With the speed of sound 1,235km/h, the first effort could lead to a sonic boom, but the next attempt will guarantee it: the Bloodhound team hopes to reach 1,000 miles per hour (1,609km/h).

At that speed, the jet and rocket-powered car, which is more the size of a bus at 13.5m long, could travel from Cape Town to Johannesburg in 52 minutes, assuming minibus taxis on the N1 moved out of its way.

But it will have only 19km of SA desert in which to get up to speed and stop on a track 500m wide.

Bloodhound arrives at its new home in Gloucestershire, UK.
Bloodhound arrives at its new home in Gloucestershire, UK.
Image: Bloodhound LSR

Bloodhound’s headquarters have moved to SGS Berkeley Green University Technical College on the Gloucestershire Science and Technology Park, and many of the team members who lost their jobs when the project went bust in December have been re-employed.

Engineering director Mark Chapman said while there was mechanical work to do, the most intimidating obstacle facing the team was red tape.

“It sounds daft, but the longest items are going to be the paperwork,” he said.

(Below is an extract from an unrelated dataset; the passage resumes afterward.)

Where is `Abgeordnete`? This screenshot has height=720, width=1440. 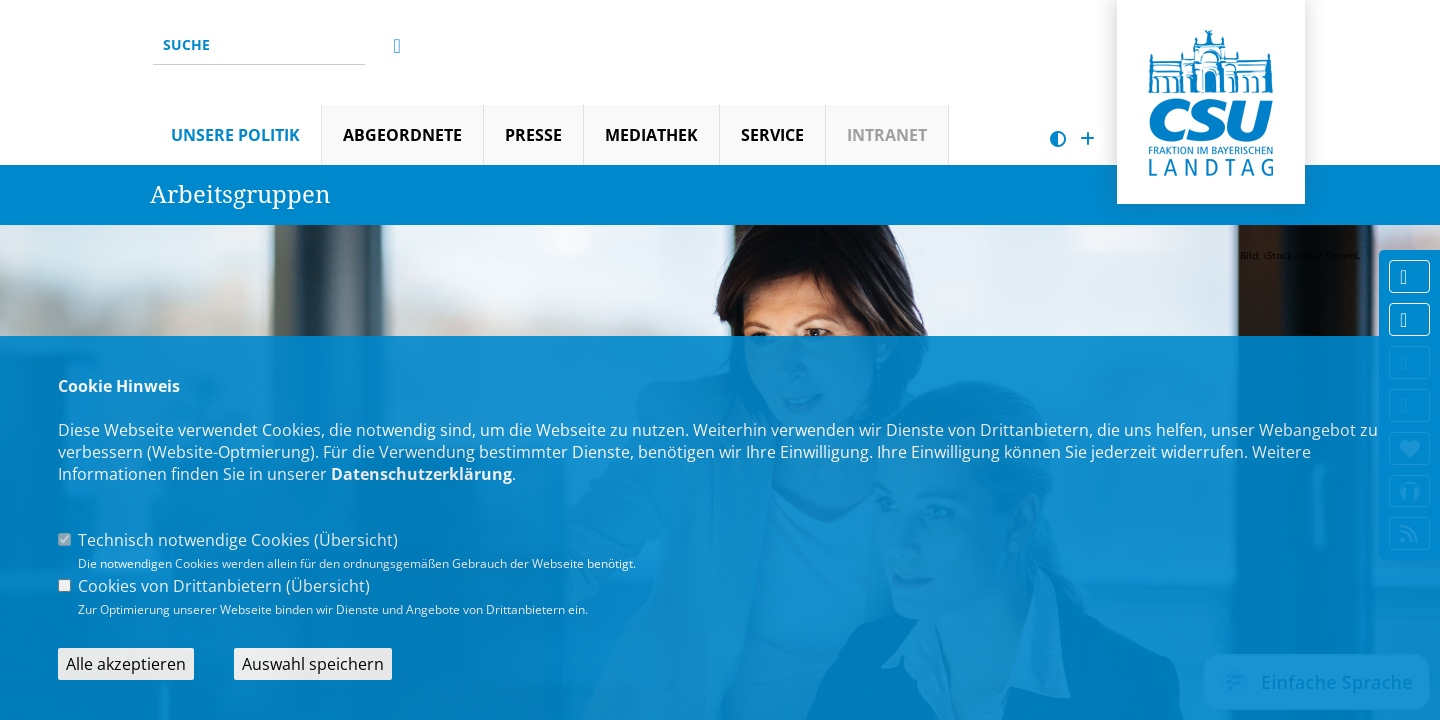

“The switch [of ownership] comes with a lot of bureaucracy that needs to be gone through if we're to take things like an EJ200 [fighter jet engine] to South Africa.

“We’d like to get there before this year's weather window closes, but if we can’t, so be it. We’ll only announce a date when we know we can hit it.”

Andy Green, the military pilot who will drive Bloodhound in the record attempt, said: “We are in a fantastic position with a mostly finished car which has already proved its basic performance.

“We’re still trying to achieve an astonishing global engineering adventure by getting the most advanced, straight-line racing car in history to a new land speed record.”